§ WHAT TO DO: Present every line of the records below as a numbered list, leaving out blank lines and the pictures.

§ §

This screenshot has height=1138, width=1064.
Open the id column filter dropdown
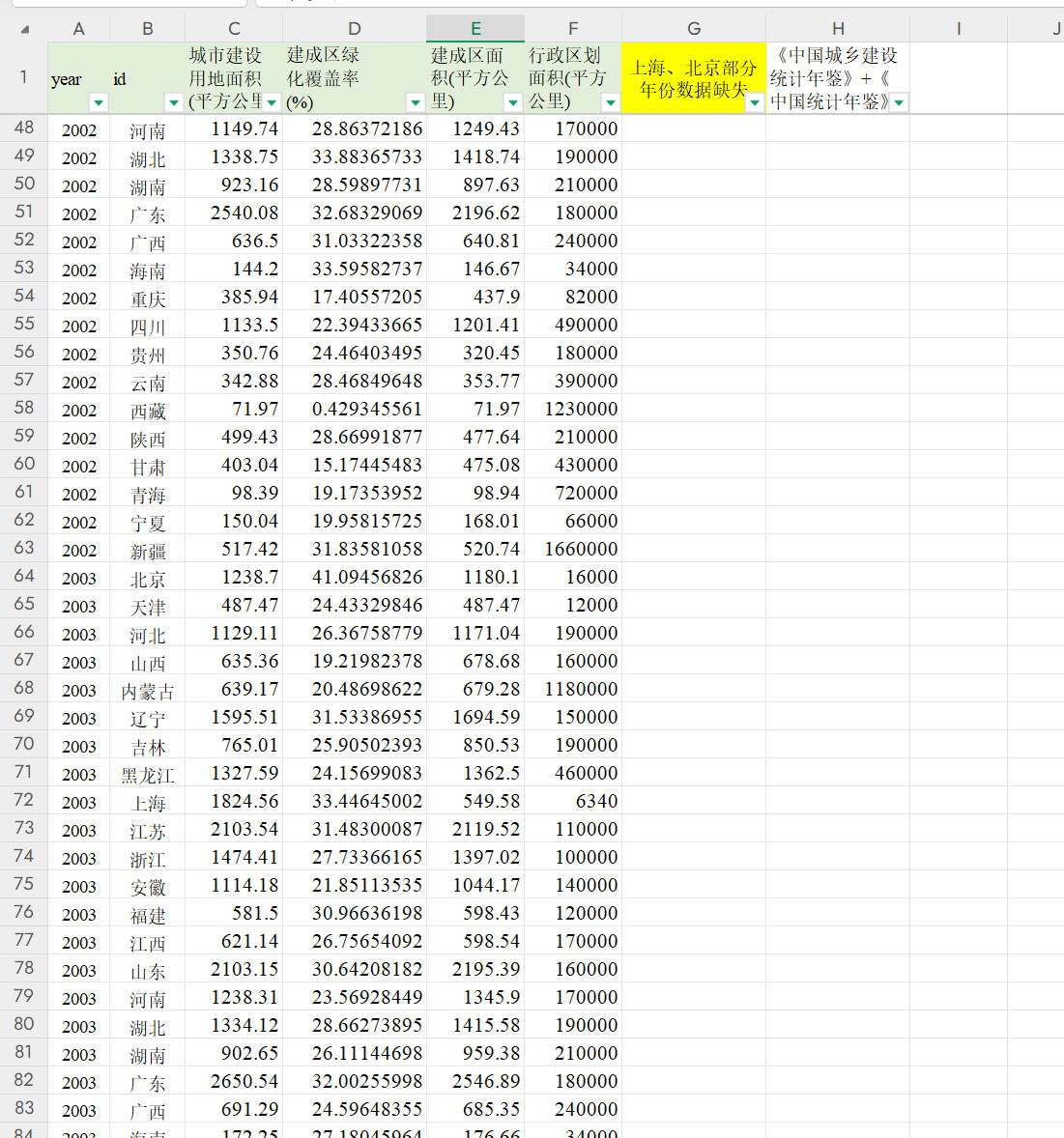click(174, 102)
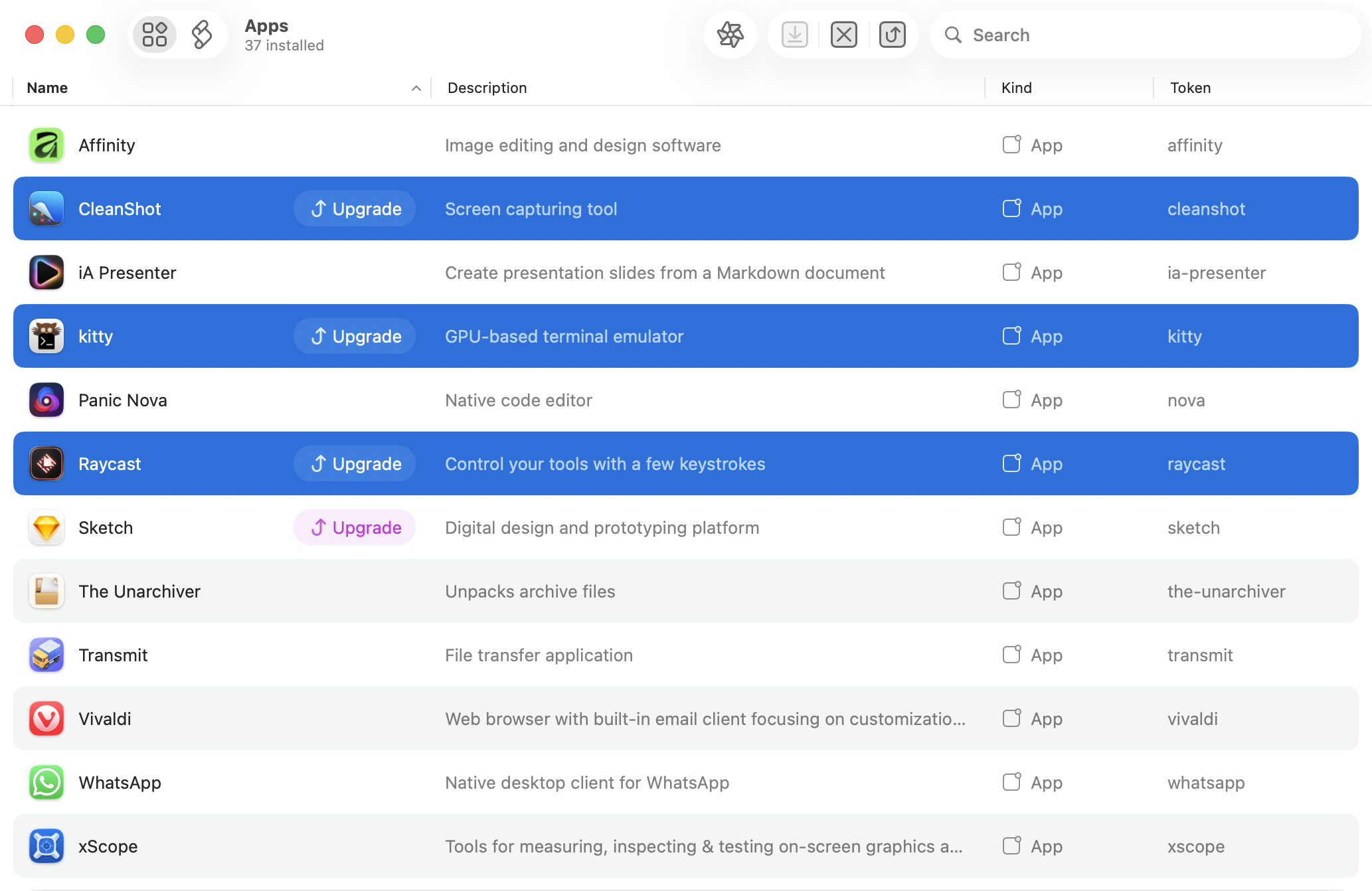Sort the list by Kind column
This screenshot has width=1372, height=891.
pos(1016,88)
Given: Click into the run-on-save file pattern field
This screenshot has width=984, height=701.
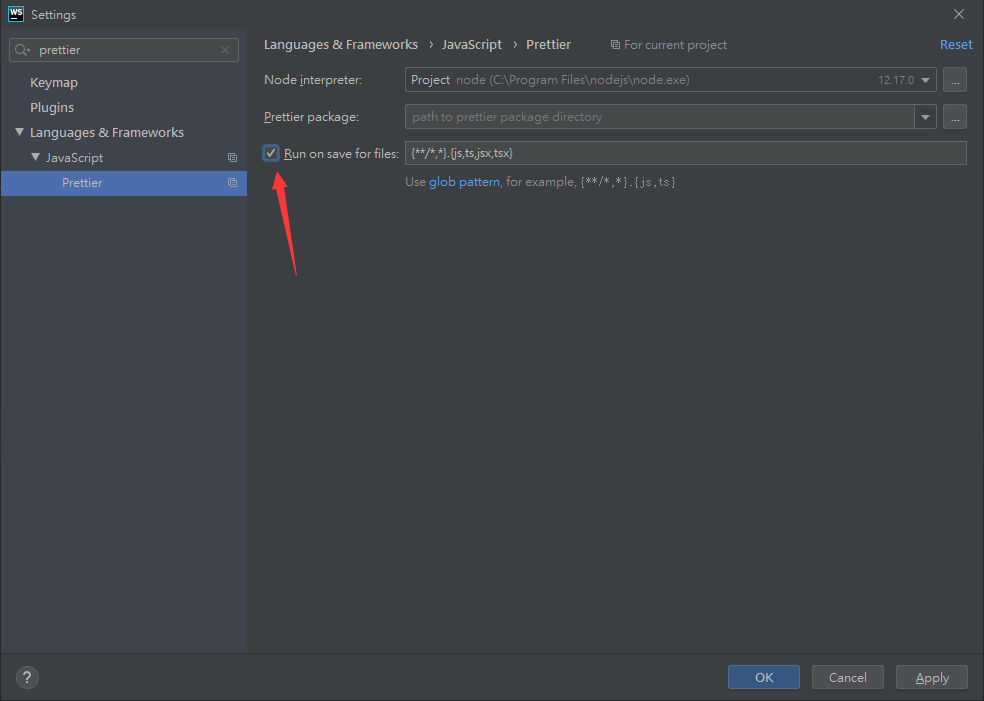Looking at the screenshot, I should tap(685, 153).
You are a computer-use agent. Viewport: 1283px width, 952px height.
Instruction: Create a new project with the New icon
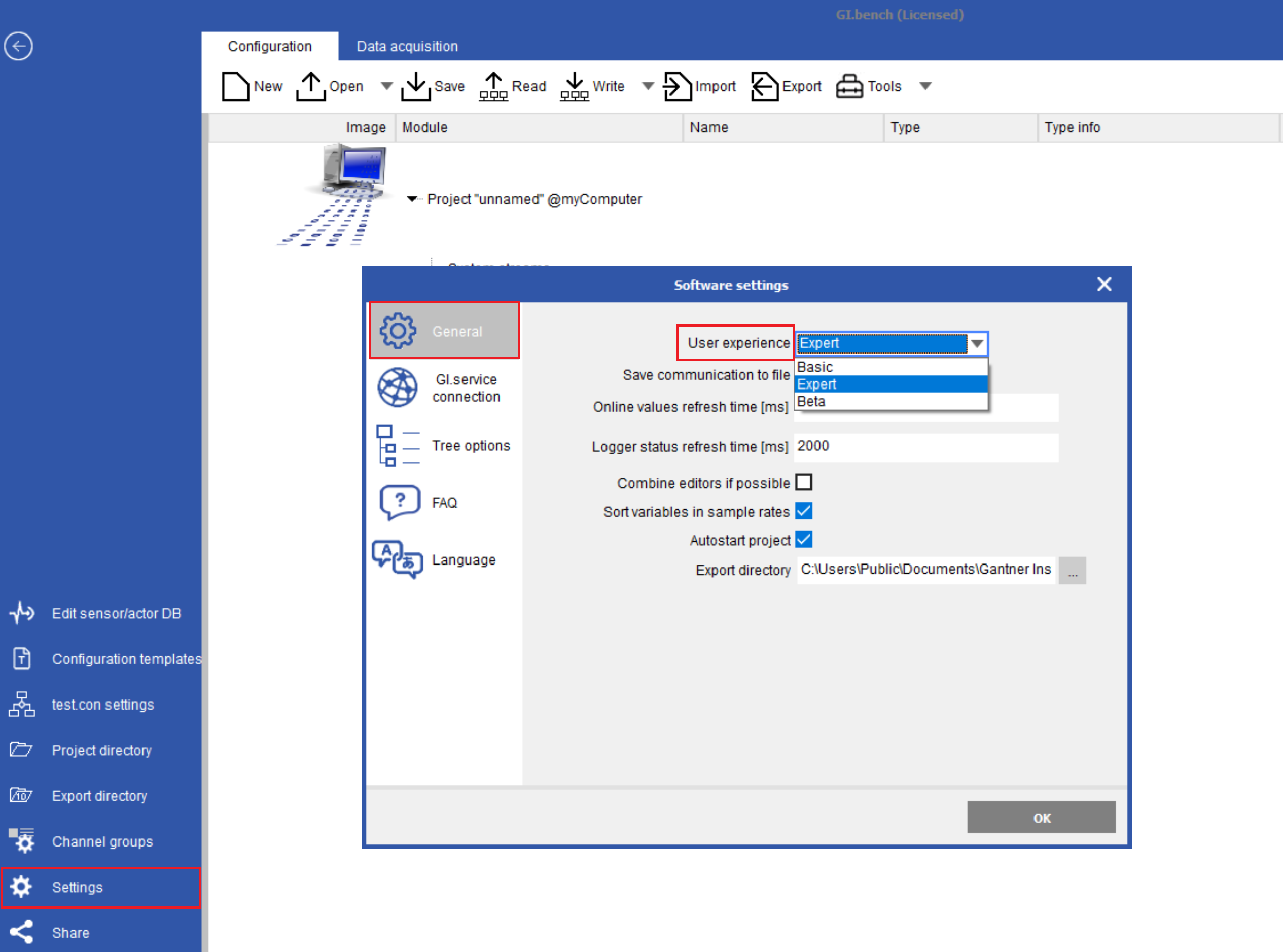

§ §

§ COMPLETED TASK:
1. This screenshot has height=1138, width=1064.
2. Open the id column filter dropdown
3. click(174, 102)
4. Sort the list by Kind column
5. This screenshot has width=1372, height=891.
6. pos(1016,88)
7. Given: Click into the run-on-save file pattern field
8. This screenshot has width=984, height=701.
9. Looking at the screenshot, I should tap(685, 153).
10. You are a computer-use agent. Viewport: 1283px width, 952px height.
11. Instruction: Create a new project with the New icon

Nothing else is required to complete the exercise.